DISCOVER: an Intelligent Discovery Programming System

A Visual Framework for the Structural Analysis of Large

Relational Databases

H A Ramadhan, K Shihab, J. Ali*, and H Al-Lawati

Computer Science Department, Sultan Qaboos University, PO Box 36 Muscat 123, Oman

*MIS Department, Kuwait University, PO Box 5486 Safat, Kuwait

Abstract

This paper presents a visualization-based framework for facilitating the tasks associated with understanding the structure and design of a relational database system. We also highlight some aspects related to an experimental evaluation of a prototype system embodying the proposed visualization framework.

1. Background

Large relational databases are inherently complex. Their evolution over time may increase the difficulty of understanding them even more. Due to this evolution, their structures may degrade over time to an extent that the tasks involved in maintaining and re-engineering these databases could become very costly. Therefore, techniques that may aid the designers and engineers in the analysis of these information systems deserve special attention and research focus. It has been reported that, in general, this process of understanding an existing software system for the re-engineering purposes takes about 70% of the experienced programmer time and 90% of the new programmer time [4,6].

The task of understanding the structure and design of a relational database systems is a complex one. There are many dimensions of complexity, three important among which are:

The overall structure of the database. This includes the set of relations, their attributes, and the types of data from which the attributes may take values.
Various links between relations. This includes the number of associations between relations and their implicit nature.
Various direct and indirect paths among relations in the database.

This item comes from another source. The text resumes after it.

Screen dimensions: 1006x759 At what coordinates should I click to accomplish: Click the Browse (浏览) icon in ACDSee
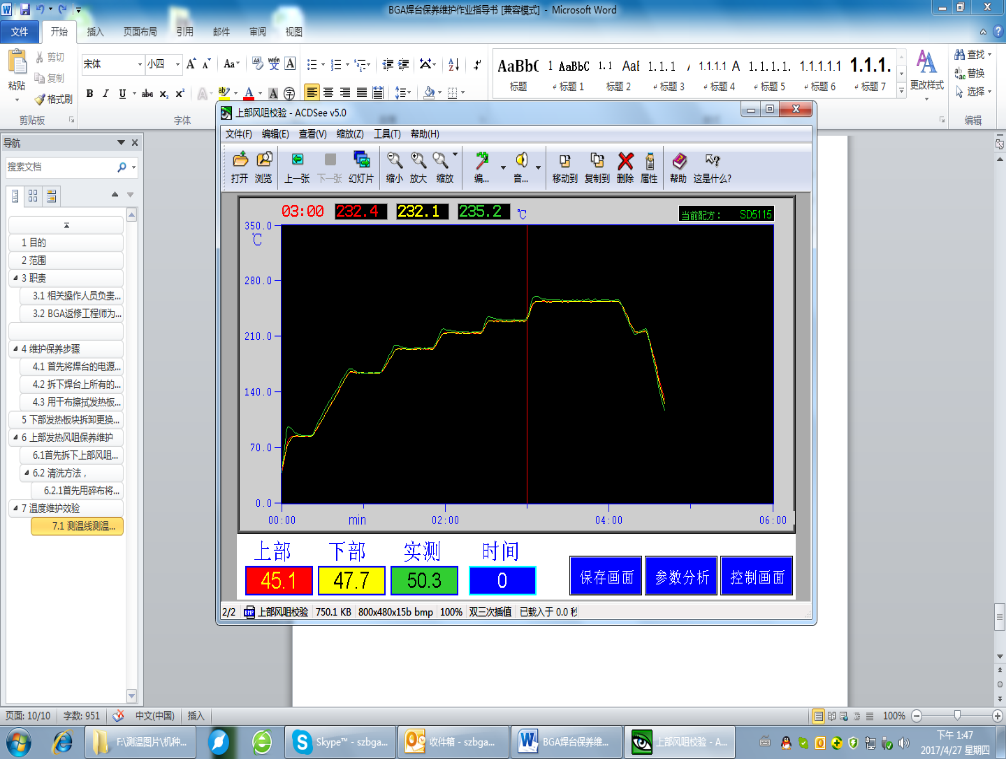coord(264,160)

Activities related to software maintenance and re-use, whether adaptive, perfective, preventive or corrective, require a clear understanding of the software system. Therefore, techniques that may aid the designers and engineers in their analysis of the system deserve attention and research focus. Visualization [3,6] provides insight and understanding through graphical displays and views. The goal is to reduce the perceived complexity through the use of suitable abstractions and metaphors.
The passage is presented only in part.